→ Records for processing
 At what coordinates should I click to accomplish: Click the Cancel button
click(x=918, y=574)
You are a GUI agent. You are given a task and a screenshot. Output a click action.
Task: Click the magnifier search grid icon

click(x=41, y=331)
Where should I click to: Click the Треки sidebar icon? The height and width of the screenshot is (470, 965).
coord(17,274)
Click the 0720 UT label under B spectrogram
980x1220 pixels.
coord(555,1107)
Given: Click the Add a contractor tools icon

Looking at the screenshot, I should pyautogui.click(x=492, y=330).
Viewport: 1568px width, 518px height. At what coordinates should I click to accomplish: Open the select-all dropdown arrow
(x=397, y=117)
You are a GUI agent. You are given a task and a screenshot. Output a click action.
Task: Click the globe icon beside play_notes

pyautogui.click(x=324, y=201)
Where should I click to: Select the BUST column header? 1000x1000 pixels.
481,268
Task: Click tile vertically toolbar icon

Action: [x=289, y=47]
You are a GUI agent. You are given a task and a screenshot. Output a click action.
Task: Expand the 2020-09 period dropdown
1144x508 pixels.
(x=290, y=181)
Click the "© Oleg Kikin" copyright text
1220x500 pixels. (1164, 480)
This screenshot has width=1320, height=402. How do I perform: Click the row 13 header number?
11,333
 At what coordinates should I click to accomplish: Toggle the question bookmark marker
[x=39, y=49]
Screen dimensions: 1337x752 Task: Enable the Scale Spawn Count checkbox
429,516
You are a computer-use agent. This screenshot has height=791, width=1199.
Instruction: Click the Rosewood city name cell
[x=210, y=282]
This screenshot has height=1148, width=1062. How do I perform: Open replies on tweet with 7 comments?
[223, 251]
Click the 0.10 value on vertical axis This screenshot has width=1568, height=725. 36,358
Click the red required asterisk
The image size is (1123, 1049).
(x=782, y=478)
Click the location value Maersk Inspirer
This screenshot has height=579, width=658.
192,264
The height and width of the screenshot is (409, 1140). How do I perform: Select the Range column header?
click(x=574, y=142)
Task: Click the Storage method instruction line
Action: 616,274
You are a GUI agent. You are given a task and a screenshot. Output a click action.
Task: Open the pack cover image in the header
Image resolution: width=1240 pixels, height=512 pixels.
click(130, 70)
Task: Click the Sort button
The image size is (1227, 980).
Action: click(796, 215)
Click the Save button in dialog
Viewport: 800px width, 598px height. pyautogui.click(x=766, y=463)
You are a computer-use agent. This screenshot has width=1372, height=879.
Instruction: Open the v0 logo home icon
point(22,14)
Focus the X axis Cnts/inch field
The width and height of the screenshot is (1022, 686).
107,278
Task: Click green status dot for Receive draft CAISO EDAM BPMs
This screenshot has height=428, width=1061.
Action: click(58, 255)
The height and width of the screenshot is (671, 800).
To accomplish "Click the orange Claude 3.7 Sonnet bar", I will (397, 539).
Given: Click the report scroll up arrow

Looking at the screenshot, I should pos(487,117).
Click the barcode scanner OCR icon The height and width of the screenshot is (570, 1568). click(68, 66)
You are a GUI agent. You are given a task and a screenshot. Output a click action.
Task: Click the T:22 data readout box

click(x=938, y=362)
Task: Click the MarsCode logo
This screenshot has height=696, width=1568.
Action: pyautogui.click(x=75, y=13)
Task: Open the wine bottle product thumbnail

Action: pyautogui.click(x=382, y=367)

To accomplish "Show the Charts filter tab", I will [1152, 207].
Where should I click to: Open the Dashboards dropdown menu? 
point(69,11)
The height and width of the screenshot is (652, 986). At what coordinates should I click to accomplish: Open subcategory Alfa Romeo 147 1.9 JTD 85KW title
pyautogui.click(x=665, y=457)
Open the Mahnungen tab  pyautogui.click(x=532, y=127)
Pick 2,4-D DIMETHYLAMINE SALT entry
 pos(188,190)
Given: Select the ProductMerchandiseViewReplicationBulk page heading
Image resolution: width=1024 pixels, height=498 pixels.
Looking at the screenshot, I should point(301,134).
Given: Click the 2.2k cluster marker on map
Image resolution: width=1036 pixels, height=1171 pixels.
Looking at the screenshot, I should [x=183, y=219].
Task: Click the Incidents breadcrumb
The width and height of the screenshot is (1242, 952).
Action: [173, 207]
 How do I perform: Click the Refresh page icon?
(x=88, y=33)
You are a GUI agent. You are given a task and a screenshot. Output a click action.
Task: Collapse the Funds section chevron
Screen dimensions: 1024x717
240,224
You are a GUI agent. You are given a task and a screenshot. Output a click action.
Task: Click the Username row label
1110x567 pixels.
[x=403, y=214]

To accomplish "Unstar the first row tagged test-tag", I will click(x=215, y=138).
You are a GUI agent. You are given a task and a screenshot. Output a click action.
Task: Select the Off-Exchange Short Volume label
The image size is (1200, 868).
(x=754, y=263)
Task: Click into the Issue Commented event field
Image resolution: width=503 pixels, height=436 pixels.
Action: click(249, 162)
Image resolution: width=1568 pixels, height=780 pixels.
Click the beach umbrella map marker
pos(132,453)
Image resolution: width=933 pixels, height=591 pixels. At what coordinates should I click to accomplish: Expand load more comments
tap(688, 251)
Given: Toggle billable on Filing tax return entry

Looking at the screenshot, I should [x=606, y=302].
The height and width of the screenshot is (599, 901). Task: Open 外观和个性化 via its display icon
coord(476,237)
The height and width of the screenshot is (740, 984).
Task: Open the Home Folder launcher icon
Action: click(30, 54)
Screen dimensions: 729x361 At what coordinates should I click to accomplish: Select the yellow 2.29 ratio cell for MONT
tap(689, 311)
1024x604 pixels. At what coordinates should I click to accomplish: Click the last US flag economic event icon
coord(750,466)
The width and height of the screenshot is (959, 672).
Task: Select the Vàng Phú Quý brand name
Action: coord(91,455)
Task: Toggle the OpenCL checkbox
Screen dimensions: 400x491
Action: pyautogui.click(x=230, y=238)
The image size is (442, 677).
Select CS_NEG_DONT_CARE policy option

→ What needs to be done
The data above should be copied exactly, with no line omitted.

→ Solution for this task
 At what coordinates should I click to accomplish: Click the Cancel button
click(x=918, y=574)
You are a GUI agent. You are given a task and a screenshot. Output a click action.
Task: Click the magnifier search grid icon

click(x=41, y=331)
Where should I click to: Click the Треки sidebar icon? The height and width of the screenshot is (470, 965).
coord(17,274)
Click the 0720 UT label under B spectrogram
980x1220 pixels.
coord(555,1107)
Given: Click the Add a contractor tools icon

Looking at the screenshot, I should pyautogui.click(x=492, y=330).
Viewport: 1568px width, 518px height. At what coordinates should I click to accomplish: Open the select-all dropdown arrow
(x=397, y=117)
You are a GUI agent. You are given a task and a screenshot. Output a click action.
Task: Click the globe icon beside play_notes

pyautogui.click(x=324, y=201)
Where should I click to: Select the BUST column header? 1000x1000 pixels.
481,268
Task: Click tile vertically toolbar icon

Action: [x=289, y=47]
You are a GUI agent. You are given a task and a screenshot. Output a click action.
Task: Expand the 2020-09 period dropdown
1144x508 pixels.
(x=290, y=181)
Click the "© Oleg Kikin" copyright text
1220x500 pixels. (1164, 480)
This screenshot has width=1320, height=402. How do I perform: Click the row 13 header number?
11,333
 At what coordinates should I click to accomplish: Toggle the question bookmark marker
[x=39, y=49]
Screen dimensions: 1337x752 Task: Enable the Scale Spawn Count checkbox
429,516
You are a computer-use agent. This screenshot has height=791, width=1199.
Instruction: Click the Rosewood city name cell
[x=210, y=282]
This screenshot has height=1148, width=1062. How do I perform: Open replies on tweet with 7 comments?
[223, 251]
Click the 0.10 value on vertical axis This screenshot has width=1568, height=725. 36,358
Click the red required asterisk
The image size is (1123, 1049).
(x=782, y=478)
Click the location value Maersk Inspirer
This screenshot has height=579, width=658.
192,264
The height and width of the screenshot is (409, 1140). How do I perform: Select the Range column header?
click(x=574, y=142)
Task: Click the Storage method instruction line
Action: 616,274
You are a GUI agent. You are given a task and a screenshot. Output a click action.
Task: Open the pack cover image in the header
Image resolution: width=1240 pixels, height=512 pixels.
click(130, 70)
Task: Click the Sort button
The image size is (1227, 980).
Action: click(796, 215)
Click the Save button in dialog
Viewport: 800px width, 598px height. pyautogui.click(x=766, y=463)
You are a computer-use agent. This screenshot has width=1372, height=879.
Instruction: Open the v0 logo home icon
point(22,14)
Focus the X axis Cnts/inch field
The width and height of the screenshot is (1022, 686).
107,278
Task: Click green status dot for Receive draft CAISO EDAM BPMs
This screenshot has height=428, width=1061.
Action: click(58, 255)
The height and width of the screenshot is (671, 800).
To accomplish "Click the orange Claude 3.7 Sonnet bar", I will (397, 539).
Given: Click the report scroll up arrow

Looking at the screenshot, I should pos(487,117).
Click the barcode scanner OCR icon The height and width of the screenshot is (570, 1568). click(68, 66)
You are a GUI agent. You are given a task and a screenshot. Output a click action.
Task: Click the T:22 data readout box

click(x=938, y=362)
Task: Click the MarsCode logo
This screenshot has height=696, width=1568.
Action: pyautogui.click(x=75, y=13)
Task: Open the wine bottle product thumbnail

Action: pyautogui.click(x=382, y=367)

To accomplish "Show the Charts filter tab", I will [1152, 207].
Where should I click to: Open the Dashboards dropdown menu? 
point(69,11)
The height and width of the screenshot is (652, 986). At what coordinates should I click to accomplish: Open subcategory Alfa Romeo 147 1.9 JTD 85KW title
pyautogui.click(x=665, y=457)
Open the Mahnungen tab  pyautogui.click(x=532, y=127)
Pick 2,4-D DIMETHYLAMINE SALT entry
 pos(188,190)
Given: Select the ProductMerchandiseViewReplicationBulk page heading
Image resolution: width=1024 pixels, height=498 pixels.
Looking at the screenshot, I should point(301,134).
Given: Click the 2.2k cluster marker on map
Image resolution: width=1036 pixels, height=1171 pixels.
Looking at the screenshot, I should [x=183, y=219].
Task: Click the Incidents breadcrumb
The width and height of the screenshot is (1242, 952).
Action: [173, 207]
 How do I perform: Click the Refresh page icon?
(x=88, y=33)
You are a GUI agent. You are given a task and a screenshot. Output a click action.
Task: Collapse the Funds section chevron
Screen dimensions: 1024x717
240,224
You are a GUI agent. You are given a task and a screenshot. Output a click action.
Task: Click the Username row label
1110x567 pixels.
[x=403, y=214]

To accomplish "Unstar the first row tagged test-tag", I will click(x=215, y=138).
You are a GUI agent. You are given a task and a screenshot. Output a click action.
Task: Select the Off-Exchange Short Volume label
The image size is (1200, 868).
(x=754, y=263)
Task: Click into the Issue Commented event field
Image resolution: width=503 pixels, height=436 pixels.
Action: click(249, 162)
Image resolution: width=1568 pixels, height=780 pixels.
Click the beach umbrella map marker
pos(132,453)
Image resolution: width=933 pixels, height=591 pixels. At what coordinates should I click to accomplish: Expand load more comments
tap(688, 251)
Given: Toggle billable on Filing tax return entry

Looking at the screenshot, I should [x=606, y=302].
The height and width of the screenshot is (599, 901). Task: Open 外观和个性化 via its display icon
coord(476,237)
The height and width of the screenshot is (740, 984).
Task: Open the Home Folder launcher icon
Action: click(30, 54)
Screen dimensions: 729x361 At what coordinates should I click to accomplish: Select the yellow 2.29 ratio cell for MONT
tap(689, 311)
1024x604 pixels. At what coordinates should I click to accomplish: Click the last US flag economic event icon
coord(750,466)
The width and height of the screenshot is (959, 672).
Task: Select the Vàng Phú Quý brand name
Action: coord(91,455)
Task: Toggle the OpenCL checkbox
Screen dimensions: 400x491
Action: pyautogui.click(x=230, y=238)
The image size is (442, 677).
Select CS_NEG_DONT_CARE policy option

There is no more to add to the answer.